As primeiras cores que me causaram grande impressão foram o verde-claro e cheio de seiva, o branco, o vermelho-carmim, o preto e o amarelo ocre. Essas lembranças remontam a meus três anos. Vi essas cores em diferentes objetos eu hoje não visualizo tão claramente quanto as próprias cores. (KANDINSKY, 1991, p.69)

Murnau, Paisagem estival, 1909, Estudo para o quadro “Casas na Montanha”, Óleo sobre cartão, Museu Estatal Russo. © Kandinsky, Wassily.
Murnau, Paisagem estival, 1909, Estudo para o quadro “Casas na Montanha”, Óleo sobre cartão, Museu Estatal Russo. © Kandinsky, Wassily.

E seria maravilhoso se a todos, as cores exercessem tal feitiço. Seu fascínio pela cor já era notado em sua fase figurativa, mas ficou evidente em seus trabalhos abstratos e revelam a influência do Fauvismo. Elas estavam no colorido da Rússia em que o artista viveu; na poesia das histórias que ouviu, quando criança e no folclore que tanto o encantou. A pintura de Kandinsky ainda passa pelo campo da Música, que seus pais tanto apreciavam e com a qual o artista conviveu, desde a infância.
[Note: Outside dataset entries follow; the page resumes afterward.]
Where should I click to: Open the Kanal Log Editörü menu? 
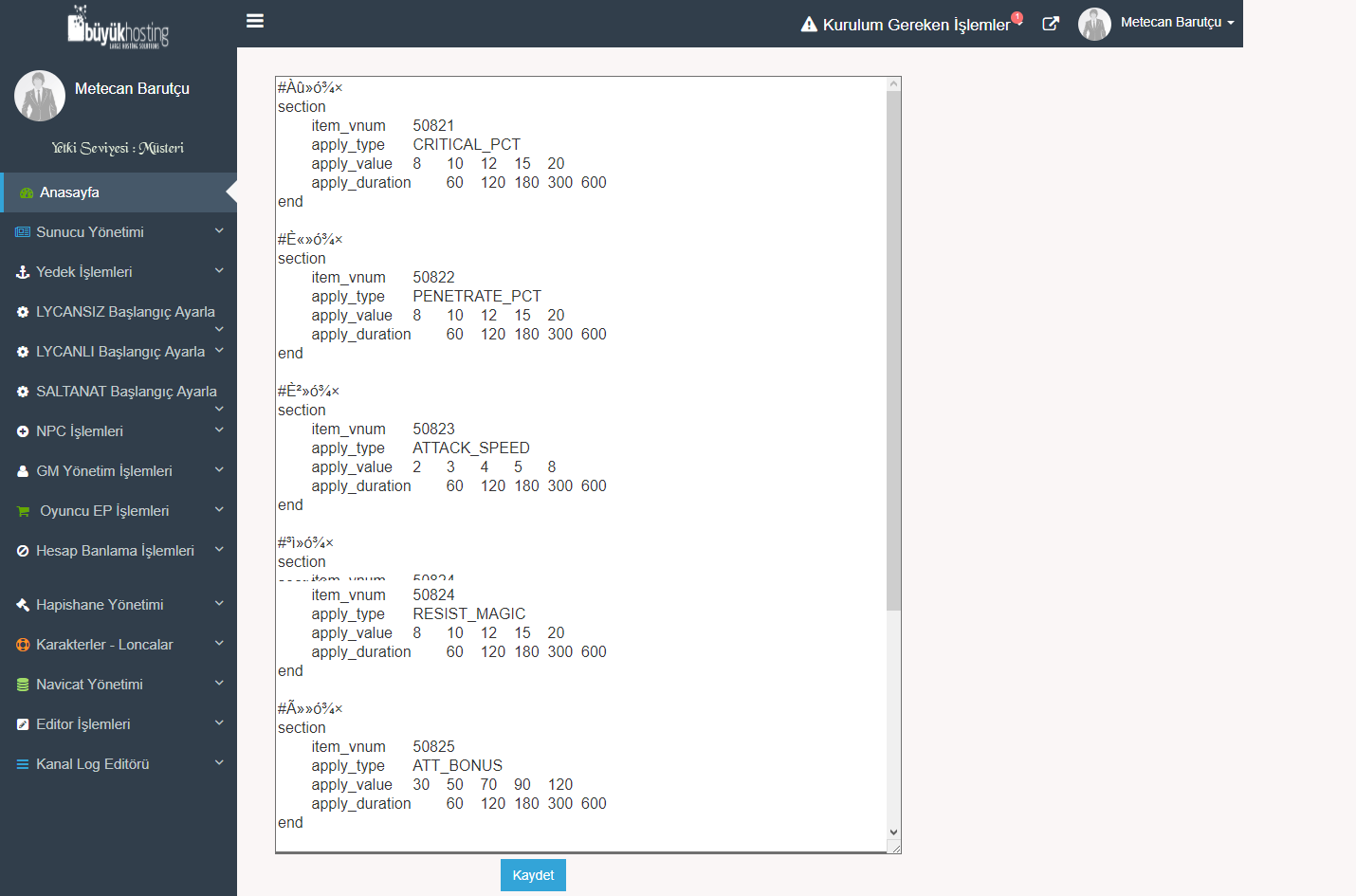(93, 764)
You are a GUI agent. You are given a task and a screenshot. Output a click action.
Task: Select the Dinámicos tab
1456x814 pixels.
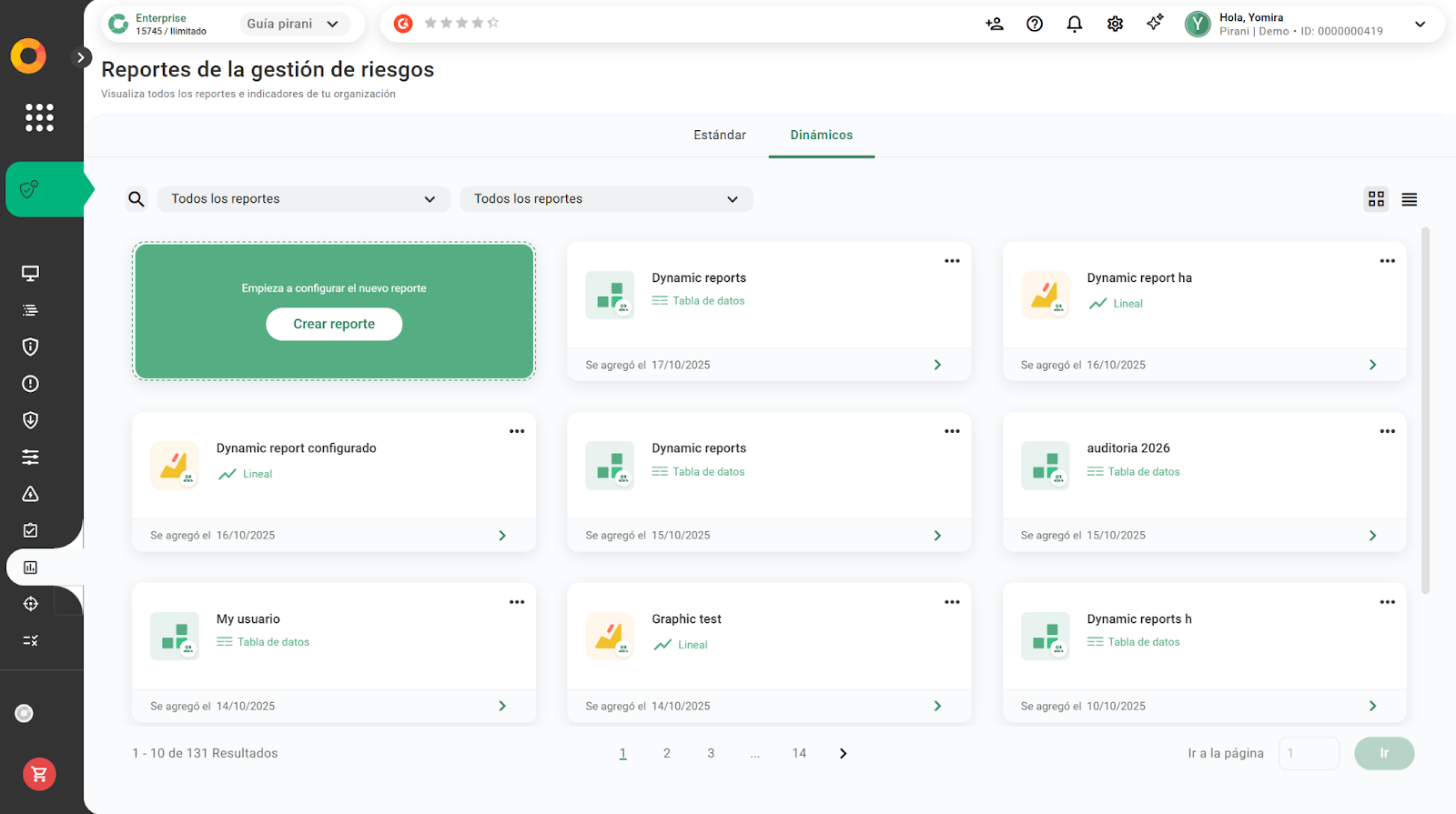(821, 136)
Ele mesmo chegou a ter aulas de piano e de violoncelo. E teria sido professor de Direito, se não fosse uma viagem que fez a Moscou, que mudou o rumo de sua carreira. Lá, teve a oportunidade de ver uma exposição dos impressionistas e a ópera de Wagner, a que assistiu, dias depois. Compreendeu então, que poderia demonstrar sentimentos por meio da Arte e decidiu que se tornaria pintor. A mudança para a Alemanha, para estudar Pintura, o levou em contato com um concerto de Schönberg, com quem travou grande amizade, e que distinguiria seu abstracionismo.
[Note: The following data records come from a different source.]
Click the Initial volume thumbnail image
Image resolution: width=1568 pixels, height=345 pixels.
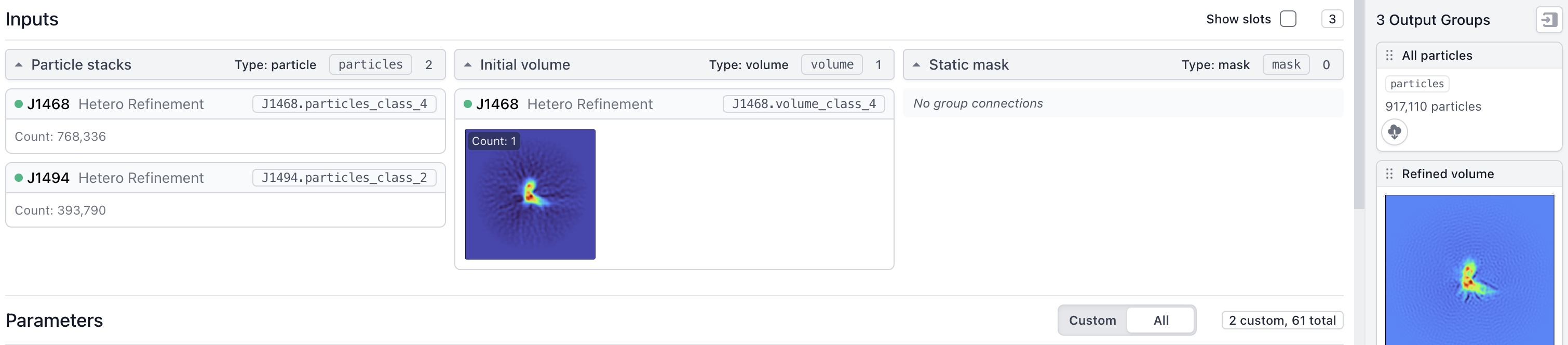tap(530, 194)
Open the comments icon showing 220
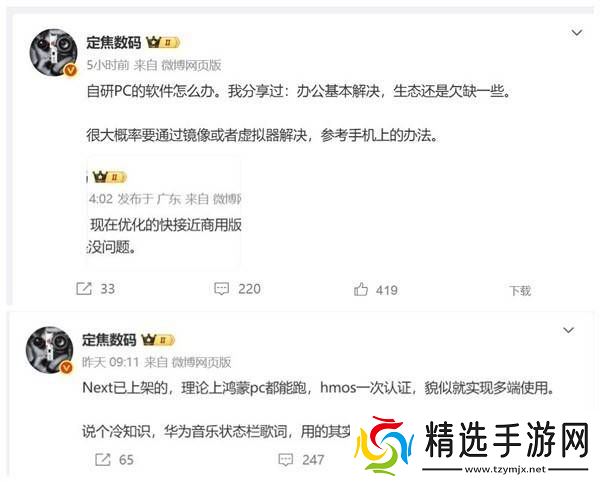This screenshot has width=600, height=482. tap(221, 288)
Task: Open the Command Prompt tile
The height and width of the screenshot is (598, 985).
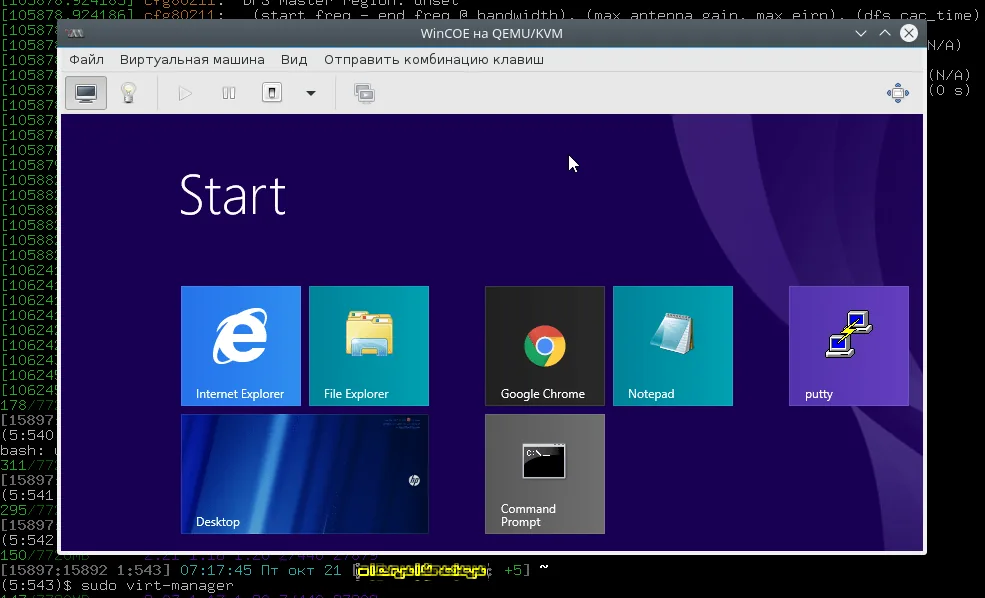Action: 544,473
Do amadurecimento de seu trabalho, emergiu a ligação com a música, principal inspiração de seu estilo pictórico, que espiritualizou o conjunto de sua obra. Conforme disse,

Um pintor, que não encontra satisfação na mera representação, ainda que seja artística, em seu desejo de expressar seu interior, não pode deixar de invejar a facilidade com que a música, a mais imaterial mais das artes, alcança esse objetivo. Ele naturalmente procura aplicar os métodos de música em sua própria arte. E isso resulta no moderno desejo de ritmo na pintura; de construção abstrata matemática; de notas repetidas de cor; de cenário da cor em movimento. (KANDINSKY, 1977, p.19) 3

Improvisação número 11, 1910, Óleo sobre tela, Museu Estatal Russo. © Kandinsky, Wassily.
Improvisação número 11, 1910, Óleo sobre tela, Museu Estatal Russo. © Kandinsky, Wassily.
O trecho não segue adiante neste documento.